-- REQUIRED ACTIONS --
1. According to the passage on Sparkle Pop's accusations against Alliance, how many Diamond employees did Alliance recently hire?
2. For each statement, say whether it agrees with the passage on Sparkle Pop's accusations against Alliance, answering yes or no and quoting the passage's deciding words: (a) Saul Ewing sent a cease-and-desist letter to Alliance on Diamond's behalf. (b) Joe Lunday called Amazon on his first day at Alliance. (c) Alliance has signed a non-disclosure and non-solicitation agreement.

Sparkle Pop accuses Alliance for abusing the bankruptcy process and gaining inside access to Diamond’s “employees, trade secrets, and proprietary information, all while delaying the sale of assets to legitimate purchasers.” Alliance recently hired seven Diamond employees which Sparkle Pop calls “poaching” and claiming it has “hobbled” its business. It further claims Alliance has “exploited its inside knowledge of Diamond Comic’s confidential information to usurp key distribution relationships with vendors and customers, further undermining the business.”

Alliance has signed a non-disclosure and non-solicitation agreement that bars the accused conduct according to the motion.

There’s lots of details about violations of NDAs, employee’s confidentially obligations, and that Alliance is attempting to poach Amazon away from Diamond. Former Diamond employees named include Joe Lunday who called Amazon on his last day to tell them of his switching of employers. Diamond Comic’s law firm Saul Ewing has sent a cease-and-desist letter to Alliance on behalf of Diamond.

-- DATA EXCERPTS --
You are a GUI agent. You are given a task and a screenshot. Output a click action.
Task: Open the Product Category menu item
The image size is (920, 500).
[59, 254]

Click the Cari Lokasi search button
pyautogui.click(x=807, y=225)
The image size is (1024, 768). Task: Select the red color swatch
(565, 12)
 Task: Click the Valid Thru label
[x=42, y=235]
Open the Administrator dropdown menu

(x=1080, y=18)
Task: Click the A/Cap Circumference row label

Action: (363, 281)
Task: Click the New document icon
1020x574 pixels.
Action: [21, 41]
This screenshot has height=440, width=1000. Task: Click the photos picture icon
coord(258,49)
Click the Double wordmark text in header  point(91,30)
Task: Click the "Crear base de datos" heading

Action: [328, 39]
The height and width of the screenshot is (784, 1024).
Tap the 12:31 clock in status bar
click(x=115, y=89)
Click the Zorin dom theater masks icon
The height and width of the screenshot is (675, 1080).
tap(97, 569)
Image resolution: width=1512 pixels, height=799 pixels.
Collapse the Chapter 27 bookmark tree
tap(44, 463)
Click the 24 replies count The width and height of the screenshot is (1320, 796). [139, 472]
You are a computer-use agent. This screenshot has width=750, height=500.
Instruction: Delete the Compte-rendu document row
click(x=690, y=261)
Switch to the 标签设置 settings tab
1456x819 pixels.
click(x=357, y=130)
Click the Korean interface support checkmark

-- SET OF ANSWERS --
1. Seven.

2.
(a) Yes: "Diamond Comic’s law firm Saul Ewing has sent a cease-and-desist letter to Alliance on behalf of Diamond."
(b) No: "Joe Lunday who called Amazon on his last day to tell them of his switching of employers."
(c) Yes: "Alliance has signed a non-disclosure and non-solicitation agreement that bars the accused conduct according to the motion."